Hundreds of agricultural workers were maintaining a blockade of the key Pan-American Highway in the north of Peru on Thursday to protest against the death of three people in clashes with police.
The workers are demanding an increase in wages, and also object to the passage of a new agriculture bill passed by Congress last week.
Authorities said three people, including one minor, were killed in clashes with police.
One of the victims died while being transferred to hospital after being held up by the roadblock.
The clashes have left 28 protesters and 36 police injured, while 45 agricultural workers were arrested.
Television images showed police using tear gas and birdshot against demonstrators.
The workers are angry about a bill passed by Congress on Tuesday.
They had been demanding that agricultural-export companies increase their daily wage from $11 to $18, but the bill only proposed an increase to 48 soles, around $13.

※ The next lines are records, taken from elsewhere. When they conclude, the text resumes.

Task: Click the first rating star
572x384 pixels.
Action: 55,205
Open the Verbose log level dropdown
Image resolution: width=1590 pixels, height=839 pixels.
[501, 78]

President vows to 'sanction' police
In a bid to calm tensions, President Francisco Sagasti vowed to "sanction the police that didn't respect the ban on using firearms" on protesters.

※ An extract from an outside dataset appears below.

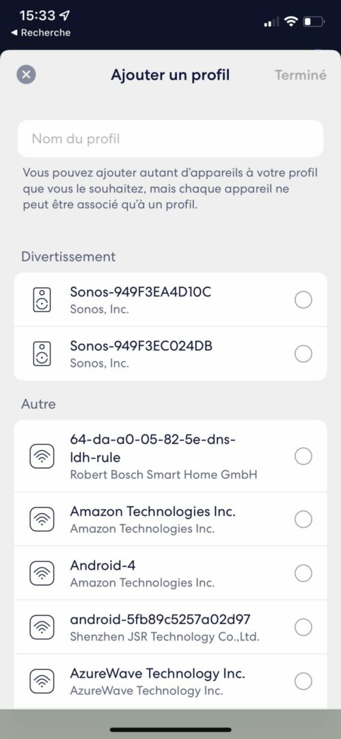Select radio button for Android-4 device

(303, 573)
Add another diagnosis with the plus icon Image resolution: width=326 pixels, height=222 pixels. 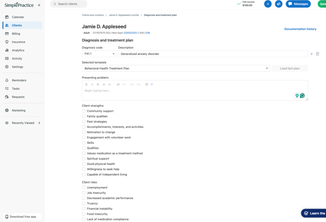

"We deplore and reject what happened in La Libertad. We condemn those who incite violence," he said on Twitter.
Sagasti also proposed dialogue to find a solution to the problem after acknowledging that the bill passed by Congress "didn't satisfy any of the parties."
"Congress approved an agrarian promotion law that does not satisfy any of the parties involved. I will convene a national agreement forum to discuss the future of the agricultural sector and other measures," he said.
In response, the workers had agreed to unblock the highway to begin dialogue on Friday, Prime Minister Violeta Bermúdez announced.
The government also announced an investigation into the deaths during the protests and said the police chief of the La Libertad region would be removed.
Rural labor protests over wages and conditions have been a feature of the Peruvian political scene in recent weeks. Since the protests broke out there have been five deaths.